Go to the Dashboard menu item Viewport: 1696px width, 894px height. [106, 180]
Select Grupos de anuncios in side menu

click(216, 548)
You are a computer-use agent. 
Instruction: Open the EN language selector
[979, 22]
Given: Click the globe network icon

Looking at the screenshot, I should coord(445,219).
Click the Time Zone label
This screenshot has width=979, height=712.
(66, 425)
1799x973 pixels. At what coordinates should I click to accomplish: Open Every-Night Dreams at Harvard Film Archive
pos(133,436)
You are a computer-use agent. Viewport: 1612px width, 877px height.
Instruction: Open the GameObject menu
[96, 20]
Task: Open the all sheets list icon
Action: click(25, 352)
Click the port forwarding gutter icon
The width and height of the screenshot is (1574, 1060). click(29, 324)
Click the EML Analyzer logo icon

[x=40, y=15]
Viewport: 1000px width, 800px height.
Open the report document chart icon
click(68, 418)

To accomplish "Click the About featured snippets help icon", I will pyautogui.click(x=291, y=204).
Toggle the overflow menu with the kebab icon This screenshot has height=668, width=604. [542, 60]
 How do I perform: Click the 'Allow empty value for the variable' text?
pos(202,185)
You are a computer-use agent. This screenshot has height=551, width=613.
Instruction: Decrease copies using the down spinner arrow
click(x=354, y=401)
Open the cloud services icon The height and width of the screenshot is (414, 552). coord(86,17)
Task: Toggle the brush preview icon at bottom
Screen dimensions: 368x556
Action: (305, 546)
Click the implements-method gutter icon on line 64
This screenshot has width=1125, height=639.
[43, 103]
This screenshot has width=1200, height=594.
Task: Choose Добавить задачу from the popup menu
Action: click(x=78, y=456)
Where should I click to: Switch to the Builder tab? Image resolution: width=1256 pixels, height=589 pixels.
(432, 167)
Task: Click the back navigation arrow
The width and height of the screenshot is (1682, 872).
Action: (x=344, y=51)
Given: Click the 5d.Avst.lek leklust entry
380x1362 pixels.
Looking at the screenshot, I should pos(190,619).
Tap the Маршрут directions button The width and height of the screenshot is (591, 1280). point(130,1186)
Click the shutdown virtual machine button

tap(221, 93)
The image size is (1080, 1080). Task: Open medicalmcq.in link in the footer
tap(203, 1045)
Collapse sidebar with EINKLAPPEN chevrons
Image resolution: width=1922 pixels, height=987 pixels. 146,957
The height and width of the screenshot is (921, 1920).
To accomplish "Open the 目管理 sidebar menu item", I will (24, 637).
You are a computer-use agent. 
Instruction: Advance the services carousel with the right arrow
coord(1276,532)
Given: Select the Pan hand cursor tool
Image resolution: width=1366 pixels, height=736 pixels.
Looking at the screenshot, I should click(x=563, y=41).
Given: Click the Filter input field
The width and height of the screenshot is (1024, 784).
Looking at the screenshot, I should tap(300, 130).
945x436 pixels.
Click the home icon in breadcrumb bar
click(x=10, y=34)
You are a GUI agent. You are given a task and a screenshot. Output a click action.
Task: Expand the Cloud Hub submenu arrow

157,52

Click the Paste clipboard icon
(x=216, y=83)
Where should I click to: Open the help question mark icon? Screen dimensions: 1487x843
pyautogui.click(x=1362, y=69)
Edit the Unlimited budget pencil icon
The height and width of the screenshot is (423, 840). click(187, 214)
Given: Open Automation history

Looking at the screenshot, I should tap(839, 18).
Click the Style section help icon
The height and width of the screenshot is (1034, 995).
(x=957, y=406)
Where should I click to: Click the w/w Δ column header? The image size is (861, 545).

● ● ● ● ● ● ●

### WHAT THIS TASK INVOLVES:
The answer must consist of each line from the data that includes the string "will".

### SOLUTION TO THIS EXERCISE:
To accomplish "Click the About featured snippets help icon", I will pyautogui.click(x=291, y=204).
To accomplish "Open the 目管理 sidebar menu item", I will (24, 637).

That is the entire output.